• **TASK DETAILS**:
In the court decision below, condense the paragraph that begins "Officer Francis parked near the corner" into a short bulleted list that keeps its main facts.

• **TEXT TO READ**:
Decided on June 17, 2005
Supreme Court, Kings County

THE PEOPLE OF THE STATE OF NEW YORK

against

Oludare Campbell, DEFENDANT.



2316/04

Joel M. Goldberg, J.

The People's request to re-open the Mapp hearing held on May 17, 2005 and have an in camera Darden hearing, upon consideration of an undated memorandum of law and oral argument by the defendant and the People's memorandum of law, dated June 14, 2005, is granted.

FACTUAL BACKGROUND

Prior to the commencement of testimony at the May 17, 2005 Mapp hearing, defense counsel stated that because "there is a police confidential informant in this case," a Darden hearing was required in order for "the Court to independently determine the existence of the informant."

The Court stated, "[I]f I determine that it's necessary for the People to establish the existence of the informant after the suppression hearing, I will grant you the Darden hearing... I can't really decide whether or not you're entitled to a Darden hearing in a factual vacuum which is what I have, there is no written motion and there is no answer... I will hear the testimony at the suppression hearing and I will see if the informant is even necessary to decide this motion." Defense counsel agreed.



THE HEARING

The Mapp hearing to suppress a loaded gun recovered from the defendant was then held at which the People called only the arresting officer, Police Officer Matthew Francis. Officer Francis testified that on December 9, 2003 at approximately 10:30 p.m., he was in an unmarked car with his partner in the vicinity of Westbury Court and Flatbush Avenue. He went there in response to information received over the telephone about fifteen minutes before from a confidential informant stating there was a Black man on a corner there with a firearm who was described as approximately 5' 6" to 5' 7" with a [*2]shaved head and a navy blue jacket.

The Officer had no notes concerning this communication. This informant over a two-month period had previously given him information approximately three times that resulted in narcotics-related arrests. The informant had been paid for giving this information, but the Officer had no records of this.

Officer Francis parked near the corner. He saw the defendant who fit the description and observed him for approximately 5 to 7 minutes. A male approached the defendant. The defendant removed "a black shiny metallic object from his right jacket pocket with his back toward the street to show the male that approached him." The male then walked away and the defendant placed the object back in the same pocket.

Officer Francis radioed for back-up officers. When they arrived, Officer Francis and his partner exited their car and approached the defendant. The officer asked the defendant what was in the pocket. Receiving no answer, Officer Francis placed his hand on the pocket. He believed he felt the barrel and handle of a gun. He then removed a .22 caliber pistol from the pocket and arrested the defendant. On cross-examination, defense counsel, among other things, brought out the lighting conditions at the time attempting to show Officer Francis could not see what he claimed. Prosecution objections to defense questions concerning the identity of the informant were sustained.

At the conclusion of the Officer's testimony, the Court granted the People the option of producing the informant for a Darden hearing, noting that there was no evidence other than the Officer's testimony to corroborate the existence of the informant and no evidence that the informant had first-hand knowledge of what he allegedly told Officer Francis.

• **RECORD LIST**:
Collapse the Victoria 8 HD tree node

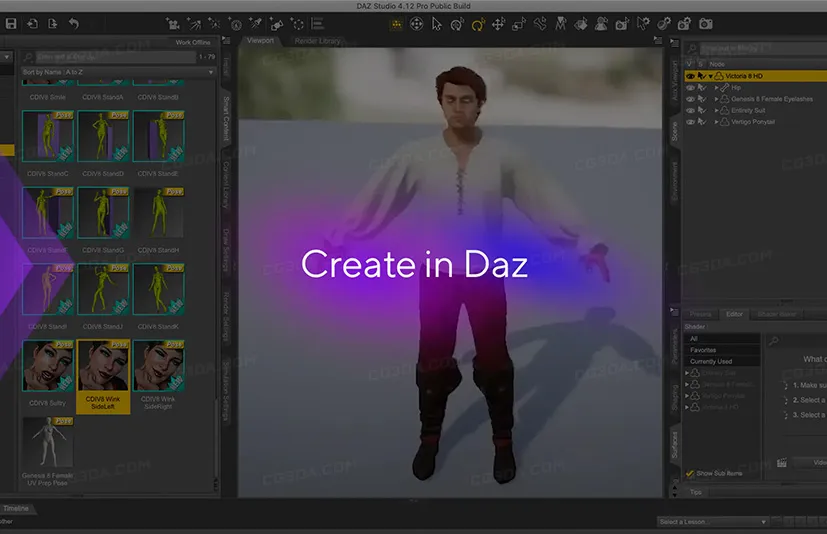point(713,75)
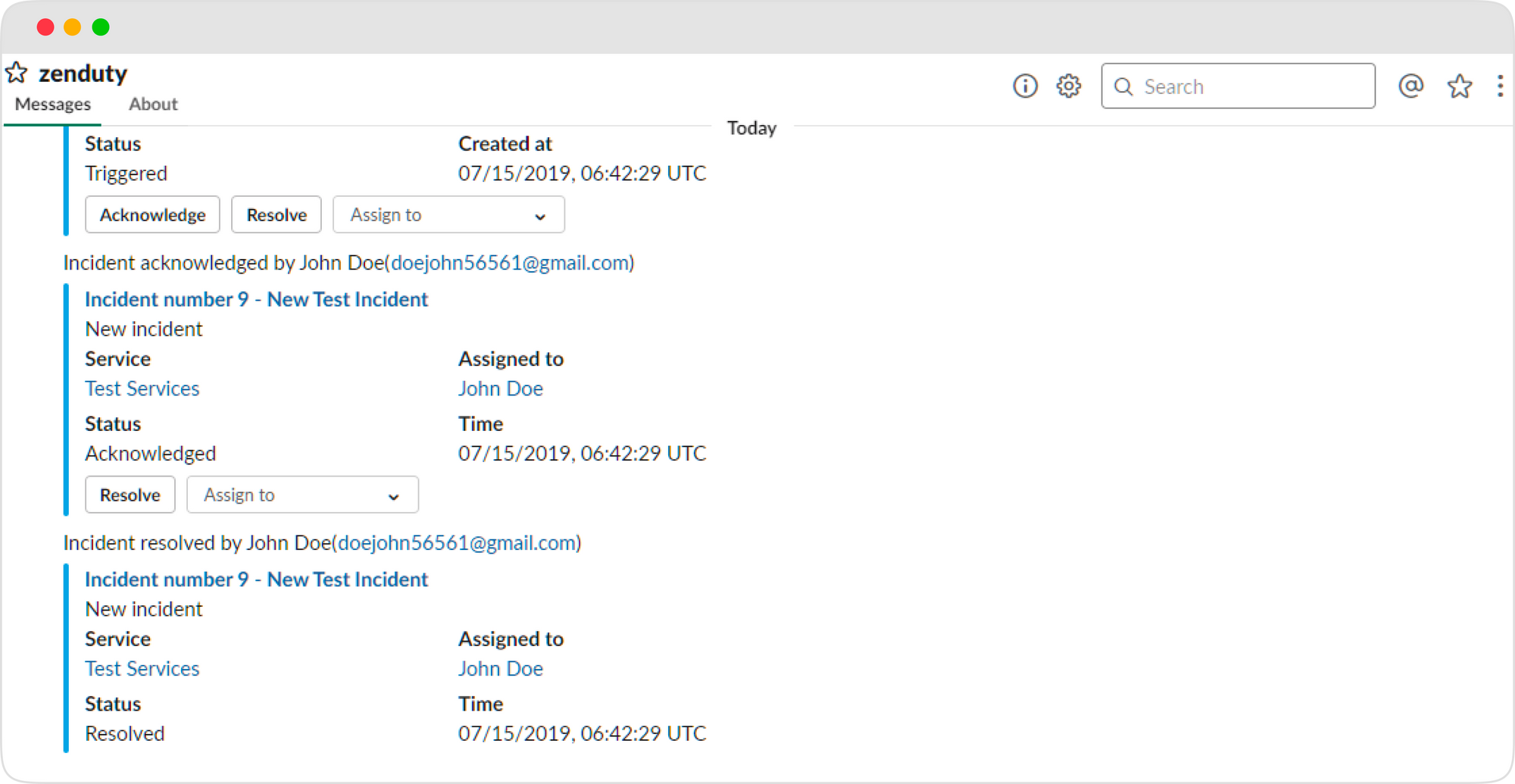Resolve the acknowledged incident

pyautogui.click(x=130, y=494)
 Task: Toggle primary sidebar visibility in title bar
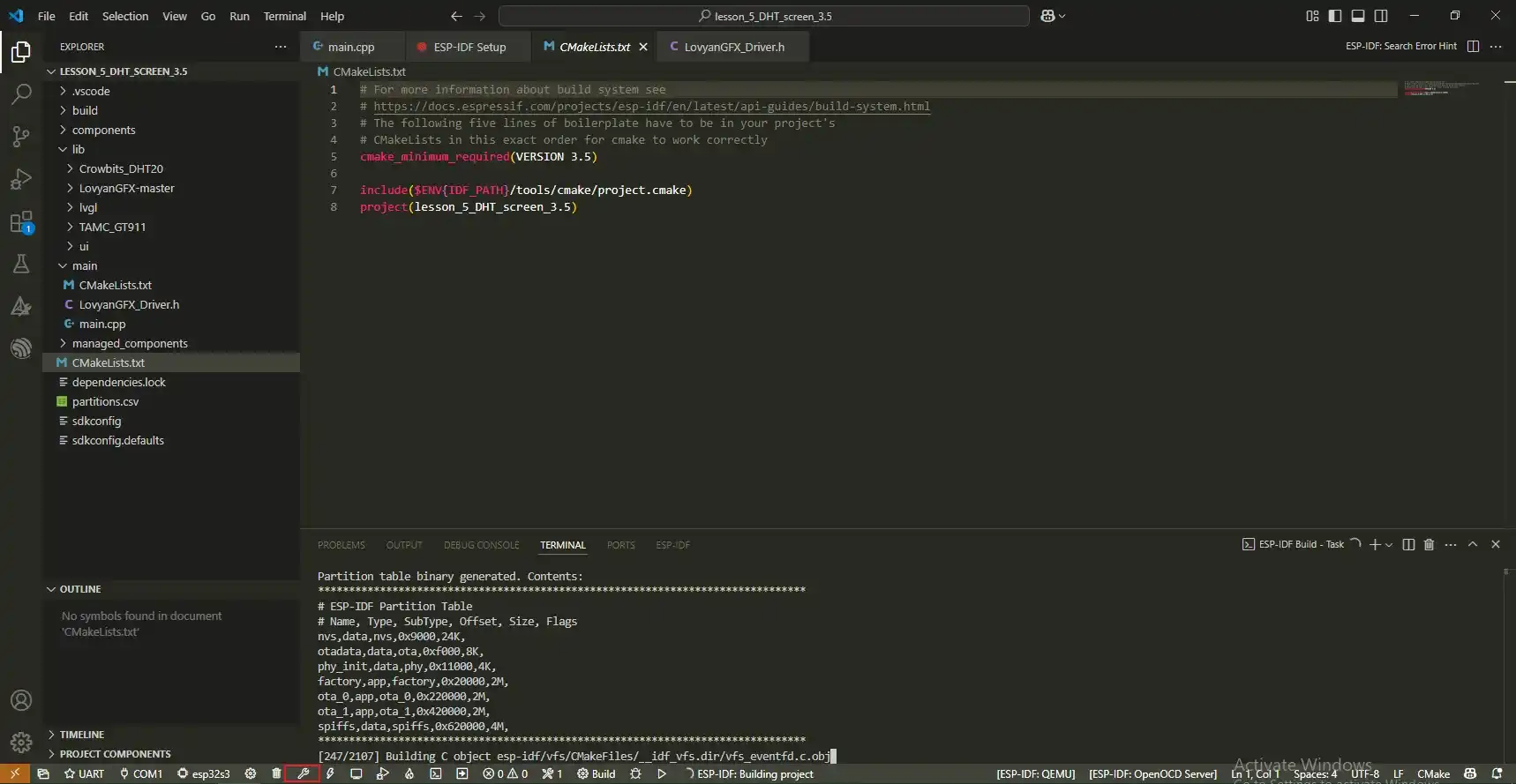1335,16
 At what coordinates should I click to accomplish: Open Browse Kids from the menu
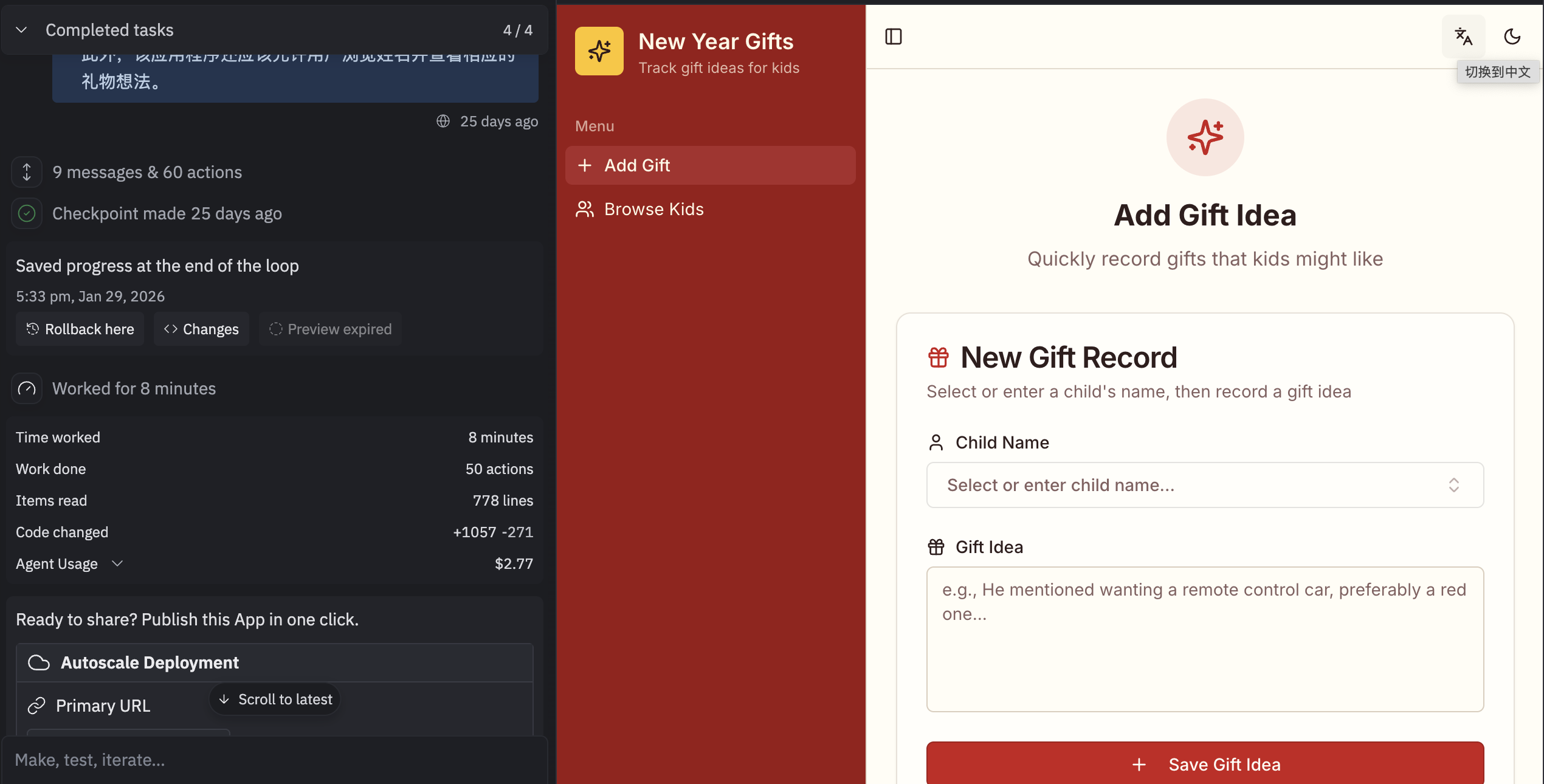click(x=654, y=209)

• **SOLVED PROBLEM**:
- Officer Francis parked near the corner and saw the defendant, who fit the description.
- He watched the defendant for about 5 to 7 minutes.
- A male approached. With his back to the street, the defendant took a black shiny metallic object from his right jacket pocket to show him.
- The male walked away, and the defendant put the object back in the same pocket.